In a presentation to the Meninak Club of Jacksonville civic organization, Dove said the museum has raised $38.5 million toward the June 30 deadline for private funding tied to MOSH’s redevelopment agreement with the Downtown Investment Authority for the property for its new museum.
Asked by an audience member if the museum could turn to Jacksonville Jaguars’ owner Shad Khan as a donor, Dove said Khan was the “lead guest” on the museum’s capital campaign and that “our hope is that he will also come in with a closing gift at the end.”
In 2020, Khan and his family committed an initial $5 million gift to relocate the museum. Other major donors include CSX ($10 million) the James E. and A. Dano Davis Family Charities ($1 million) and Jill and Jed Davis ($500,000), the Lastinger family ($1 million from the Lastinger Family Foundation and $100,000 from Lindsey and Ryan Riggs) and the Neviaser Foundation ($1 million).
During Dove’s presentation to Meninak, he also said the museum was working to obtain a matching grant from the city and had received $5 million in this year’s state budget. The state funding will be finalized by the end of June barring a veto by Gov. Ron DeSantis.
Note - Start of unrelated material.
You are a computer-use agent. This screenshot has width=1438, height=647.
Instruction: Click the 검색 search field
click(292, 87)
A watchdog group, Florida TaxWatch, included the state funding for MOSH in its 2024 list of “Budget Turkeys.” The group says does not judge items based not on their merit, value or need but rather points them out as examples that run afoul of the principle that the budgeting process “must be transparent and accountable, and every project should receive proper deliberation and public debate.”
In the case of MOSH and 27 other cultural and museum projects included in the report, the group says those budget items bypassed the competitive evaluation and prioritization grant process.
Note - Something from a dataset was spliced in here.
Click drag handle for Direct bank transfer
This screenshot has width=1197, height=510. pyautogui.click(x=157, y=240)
Dove’s presentation to Meninak came soon after members of the Jacksonville City Council Neighborhoods, Community Services, Public Health and Safety Committee voted in favor of recommending an ordinance to extend MOSH’s timeline for design and construction.
DIA CEO Lori Boyer, who exercised an option in the agreement to move MOSH’s deadline to the end of June from the end of 2023, told Council members “we have every reason to believe that they’ll meet that milestone.”
The redevelopment deal includes a 40-year ground lease at $1 per year; design of a surrounding park and Riverwalk segment and disposition and development of 2.5 acres of city-owned land that will be the site of the museum’s footprint.
MOSH has operated at its current location, 1025 Museum Circle on the Southbank, since 1969. Dove said the building is structurally sound but that the plumbing, wiring and mechanical workings of the building are in poor shape.
“Aside from a little bit of remodeling, we’re now still essentially in the same building,” he said.
A portion of the museum’s public exhibitions and collections also could use an overhaul, he said.
“Some of the scientific content desperately needs to be updated, because our understanding of the world of science has changed a lot in that time,” he said.
Plans for the new museum call for a three-floor building of about 100,000 square feet. The cost is estimated at about $100 million.
The new building’s features will include first-floor displays spotlighting the region’s history stretching back millions of years, a cafe and museum store that will be open to the public with or without paying admission to the museum and technology that allows visitors to explore data sets such as a NASA program that tracks the location of every asteroid that could hit Earth and a locator of every commercial ship on the planet.
The museum also tentatively plans to display a model of the Space Launch System heavy-lift rocket outside the building.
Dove said he and MOSH board members are discussing how to address parking needs at the site. Dove said that between nearby Lot J and the parking garage near VyStar Veterans Memorial Arena and 121 Financial Ballpark, one-tenth of a mile north of the museum, he believes the new museum can operate with minimal on-site parking.
Any parking on the museum grounds would need to be covered to meet DIA development guidelines, he said. Adding parking underneath the museum would require an additional story at a significant cost and would add only 120 spaces, he said.
But Dove said even a 0.1-mile walk can be out of the question during heavy rainfall or on extremely hot days, so the administration and board are continuing to discuss how best to handle the parking situation.
“There’s lots of issues to unpack there,” he said.